A mes débuts, j'ai longtemps été un donneur de leçon. Le gars casse couilles qui essayaient d'expliquer aux autres pourquoi ils avaient mal joué. Et surtout pourquoi c'était encore plus mal joué de m'avoir sorti du tournoi de cette manière. Sur le plan stratégique, j'avais surement raison, car je comprenais mieux le jeu que la moyenne de mes compagnons. Mais sur le plan de la morale et de la classe je n'avais rien compris.
Il m'a fallu du temps pour intégrer quelque chose. Alors que je jouais un tournoi live, j'ai vu un joueur gagner un pot colossal. Et en abattant ses cartes, il a sauté en l'air et a dit : « j'ai full !». Pendant plus d'une minute, i l est resté à regardé ses cartes sans même porter attention au pot qu'il venait de gagner. Ce jour, j'ai compris pourquoi ce joueur faisait des horreurs à tous le monde et pourquoi il payait toujours des trucs qu'il savait lui-même impayable. Tout simplement, parce que même s'il jouait pour gagner de l'argent et le tournoi, ça motivation première était de faire de belles combinaisons de cartes. Voilà ce qui le faisait vibrer dans le poker ! Voila quelle était sa motivation première !

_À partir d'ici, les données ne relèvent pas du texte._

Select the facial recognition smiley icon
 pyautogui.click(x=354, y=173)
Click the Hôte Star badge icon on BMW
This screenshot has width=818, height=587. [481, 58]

Et oui, il y a une notion que peu d'entre nous intégrons dans nos parties. Ce sont les motivations des uns et des autres. C'est pourtant un aspect primordial du jeu. Sans cerner la motivation de notre adversaire, non seulement on ne peut pas en tirer une exploitation maximum, mais en plus rien ne sert de lui donner des explications ou de lui faire des reproches sur sa façon de jouer.
En effet, si un gars paye un 3bet all-in avec 67s avec une profondeur de tapis de 100BB. De quel droit puis je me permettre de lui expliquer que c'est super mal joué une fois qu'il a tiré sa quinte à la river et m'a craqué ma paire d'as ? La réponse est que je n'en ai aucun droit et ceux pour plusieurs raisons. La première est évidente. Je ne souhaite qu'une chose c'est que cette situation se reproduise tous les jours. Alors comment puis reprocher un call à quelqu'un, alors qu'avant que la river montre sa quinte je me frottais les mains. La seconde qui est dans notre propos ici, est que quand moi je joue en essayant de prendre les meilleurs décisions qui me permettrons de tirer le plus grand profit, mon adversaire ne joue pas pour ça. Dans mon référentiel, il a effectivement mal joué, mais dans le sien c'est le coup le mieux joué de sa soirée. Car qu'est ce qui fera faire de beaux rêves à ce type de joueurs en se couchant ? Pour certains ce sera la satisfaction d'avoir infligé un gros bad beat, pour d'autres le plaisir d'avoir eu une intuition extraordinaire. Et le fait d'avoir tiré leur quinte à la river, remplira de joie ces deux types de joueurs. Alors je me répète, mais de quel droit puis-je imposer à autrui la manière dont il doit tirer du plaisir en jouant au poker ? Qui suis-je pour me permettre de dire à l'autre ce qu'il doit rechercher pour passer un bon moment en jouant ? Je ne répondrais pas à cette question, car la réponse est pour moi évidente.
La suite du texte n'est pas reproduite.